THELMA Edwards and her dear old chaps of the Cowcaddens (Letters, April 13) have certainly brought your pages alive with the “buzz of the bunnet”.
Hopefully R Russell Smith’s doolander (Letters, April 18) will do the trick for his adorned bonce; my late father’s balding bonce once benefited from my bunnet; I have inherited it from him.
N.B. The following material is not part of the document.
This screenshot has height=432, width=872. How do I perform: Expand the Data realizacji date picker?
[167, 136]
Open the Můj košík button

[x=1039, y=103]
If bunnets could talk, what a tale it would tell: a witness to much self-retribution on golf courses of old, black humour abounding, I am sure.
Brian D Henderson,
44 Dundrennan Road, Battlefield, Glasgow.
WHILST having to decline the lovely invitation to go “bunnet-watching” over in Strathaven (William S Cooper, Letters, April 16) and wondering how it differs from bird-watching, as I drove from Kelso after arranging to have the snow-tyres removed and the regular tyres replaced (as hopefully winter is past now,) I happened to hear a little of Moneybox on Radio 4. There I learned that men have an unfortunate tendency to be younger than women when they expire, thus often leaving their partners/spouses to cope with household expenses on lower incomes. I try to be economical, as advised, by freezing my bread and fishing out a slice as needed, to save it from going mouldy; though I do prefer fresh vegetables to frozen ones.
Now, I realise that men do not wish for the die-younger option but maybe they could give things a bit more consideration and hang about a bit longer? Perhaps all they need to do, as happens around Strathaven, is to take up bunnet-wearing again, and repel the Grim Reaper?
Thelma Edwards,
Old Comrades Hall,
Hume, Kelso.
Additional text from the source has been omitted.